Senza la forza della politica queste crisi potrebbero degenerare: non si tornerà  all’Italia e all’Europa pre covid e per fortuna non si tornerà a quell’Europa delle timidezze”.

Serve una grande politica, non quella che si fa gli sgambetti

Per Zingaretti  “non si sa ancora quale sarà l’approdo di queste crisi. Ecco qual è la situazione in questo momento e per questo il messaggio che dobbiamo lanciare dal primo giugno con la campagna per il tesseramento è che c’è bisogno della politica organizzata. Crescono solitudini, inquietudini, percezione di paura e disagio. Ora la grande sfida è fare incontrare questa condizione di disagio con risposte concrete e con un futuro che può essere migliore dal punto di vista delle prospettive. Serve una grande politica, non quella che si fa gli sgambetti. Dobbiamo impedire – ha spiegato – che dal disagio si passi al caos; occorre invece che dal disagio si passi ad opportunità nuove che dobbiamo costruire”.

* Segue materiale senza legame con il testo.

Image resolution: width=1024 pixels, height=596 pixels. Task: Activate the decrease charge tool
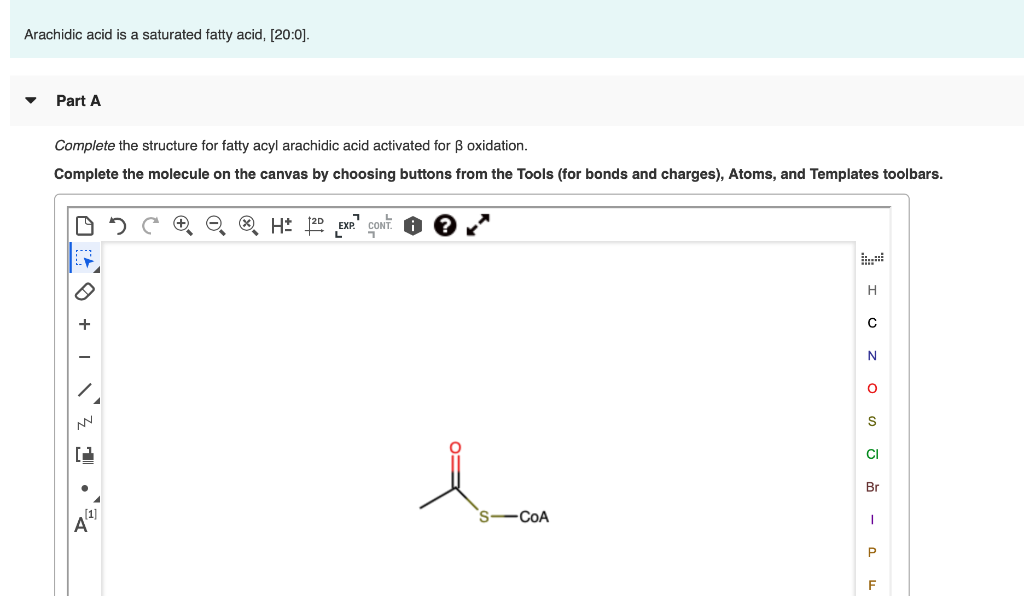coord(85,357)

Zingaretti ritiene che “la sfida sia far incontrare la paura nel futuro non con le ricette della destra, ma con risposte concrete e soprattutto con una prospettiva che possa essere migliore dal punto di vista dello sviluppo”.

Lockdown

“In questi 100 giorni di lockdown le ricette della destra nazionalista e populista si sono rivelate fragili ed inadeguate”, e quindi “combattiamo in Europa: altro che morte dell’Europa. Dobbiamo combattere perché l’Europa sia un grande attore globale. La battaglia in corso in queste ore con Paolo Gentiloni protagonista ha questo obiettivo. Questa è una grande battaglia che deve diventare popolare e lo diventerà. Il Recovery Fund, nel momento del bisogno, può rifondare le basi dell’Europa stessa”.

Il PD come una comunità

“Dopo la sconfitta drammatica del 2018 abbiamo rimesso il partito al centro. Il partito non è un leader, ma una comunità. Per questo servono i circoli, altro che partito leggero. Adesso serve una dimensione nuova. Non dobbiamo patire questa nuova dimensione digitale, facciamola diventare una opportunità”, ha aggiunto.

Circoli digitali

Tornando al ruolo del PD, il segretario dem afferma che “deve essere quella forza politica che si proietta nel futuro facendo convivere i circoli, la dimensione del territorio, con quella digitale. Ogni circolo convochi online delle assemblee sul futuro del quartiere. L’idea è quella dei territori come grandi collettori. Pensiamo in ogni circolo dei servizi digitali per i cittadini: non vergogniamoci dell’osare di stare vicino agli individui, a chi non ce la fa a fare la spesa”.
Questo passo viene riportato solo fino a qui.